Isoladamente, esses números mostram apenas uma mudança no perfil dos participantes, observados em conjunto, sugerem algo mais profundo: o dinheiro institucional não está apenas entrando no mercado, ele começa a estabelecer novos critérios para decidir onde permanecer.

A competição deixa de acontecer apenas entre projetos

Essa mudança também altera a forma como diferentes ativos competem entre si.

Um novo protocolo podia disputar atenção principalmente pela qualidade de sua tecnologia, pela força de sua comunidade ou pelo entusiasmo gerado em torno de uma nova narrativa.

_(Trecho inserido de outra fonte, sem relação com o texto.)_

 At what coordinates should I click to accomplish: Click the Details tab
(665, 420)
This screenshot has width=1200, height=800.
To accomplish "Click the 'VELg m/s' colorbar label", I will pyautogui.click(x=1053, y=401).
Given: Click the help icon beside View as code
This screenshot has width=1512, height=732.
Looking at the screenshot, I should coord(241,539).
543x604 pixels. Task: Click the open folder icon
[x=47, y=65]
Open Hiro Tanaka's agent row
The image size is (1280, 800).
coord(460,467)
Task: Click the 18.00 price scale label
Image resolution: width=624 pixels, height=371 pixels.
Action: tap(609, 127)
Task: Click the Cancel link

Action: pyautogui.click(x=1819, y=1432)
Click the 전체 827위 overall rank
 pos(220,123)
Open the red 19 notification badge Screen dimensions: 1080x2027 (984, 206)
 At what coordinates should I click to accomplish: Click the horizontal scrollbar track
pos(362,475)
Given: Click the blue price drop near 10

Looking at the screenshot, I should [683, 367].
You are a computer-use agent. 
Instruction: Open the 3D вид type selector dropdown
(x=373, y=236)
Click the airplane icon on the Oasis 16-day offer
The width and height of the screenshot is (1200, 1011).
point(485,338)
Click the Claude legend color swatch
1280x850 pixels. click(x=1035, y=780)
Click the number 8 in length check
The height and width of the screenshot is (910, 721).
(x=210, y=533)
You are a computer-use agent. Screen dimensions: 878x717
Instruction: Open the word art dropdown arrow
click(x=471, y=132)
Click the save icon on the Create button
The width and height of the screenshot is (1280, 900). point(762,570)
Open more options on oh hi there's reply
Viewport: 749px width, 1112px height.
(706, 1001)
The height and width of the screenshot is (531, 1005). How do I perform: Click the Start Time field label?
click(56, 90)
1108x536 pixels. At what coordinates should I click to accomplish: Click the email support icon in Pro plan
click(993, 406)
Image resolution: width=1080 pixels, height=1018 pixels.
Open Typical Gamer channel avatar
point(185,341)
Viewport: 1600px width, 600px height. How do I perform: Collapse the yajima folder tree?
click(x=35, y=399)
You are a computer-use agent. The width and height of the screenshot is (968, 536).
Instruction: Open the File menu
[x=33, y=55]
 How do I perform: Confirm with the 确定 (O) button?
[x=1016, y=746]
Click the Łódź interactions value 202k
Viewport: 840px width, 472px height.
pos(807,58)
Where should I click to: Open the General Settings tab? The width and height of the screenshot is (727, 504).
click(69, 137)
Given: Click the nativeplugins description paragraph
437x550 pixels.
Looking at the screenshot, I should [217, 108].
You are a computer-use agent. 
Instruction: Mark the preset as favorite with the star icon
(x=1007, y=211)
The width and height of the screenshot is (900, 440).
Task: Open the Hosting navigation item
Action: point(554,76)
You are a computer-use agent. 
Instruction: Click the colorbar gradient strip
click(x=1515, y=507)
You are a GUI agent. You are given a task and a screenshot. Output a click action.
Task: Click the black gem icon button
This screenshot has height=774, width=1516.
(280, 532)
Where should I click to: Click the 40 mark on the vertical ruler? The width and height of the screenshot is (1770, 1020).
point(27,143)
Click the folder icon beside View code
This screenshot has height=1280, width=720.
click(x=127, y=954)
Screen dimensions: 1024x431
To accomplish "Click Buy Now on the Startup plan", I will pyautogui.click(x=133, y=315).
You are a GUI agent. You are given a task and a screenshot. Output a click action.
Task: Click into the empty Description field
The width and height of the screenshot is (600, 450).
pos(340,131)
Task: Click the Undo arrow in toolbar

Esses fatores continuam importantes, mas deixam de ser suficientes para uma parcela crescente do capital disponível.

À medida que investidores institucionais aumentam sua participação, projetos passam a competir também pela qualidade de sua infraestrutura financeira.

Não basta oferecer uma tecnologia promissora, é preciso demonstrar que grandes investidores conseguem entrar, sair, custodiar posições, proteger riscos e operar aquele ativo dentro dos padrões exigidos pelos mercados tradicionais.

O diferencial deixa de estar apenas no protocolo e passa também a estar na infraestrutura construída ao seu redor.

A próxima disputa pode acontecer fora da blockchain

Esse movimento não significa que a inovação perderá espaço ou que apenas os maiores ativos continuarão relevantes, mercados continuam criando oportunidades para novos projetos.

O que começa a mudar é o caminho necessário para que essas oportunidades atraiam capital institucional.

O mercado cripto premiou principalmente quem conseguia construir as melhores narrativas, a próxima fase talvez premie quem conseguir construir a melhor infraestrutura.

Wall Street pode tornar o mercado maior, pode reduzir parte da volatilidade que marcou seus primeiros ciclos, mas talvez sua contribuição mais importante seja outra.

Mudar os critérios que definem quais projetos estão realmente preparados para crescer.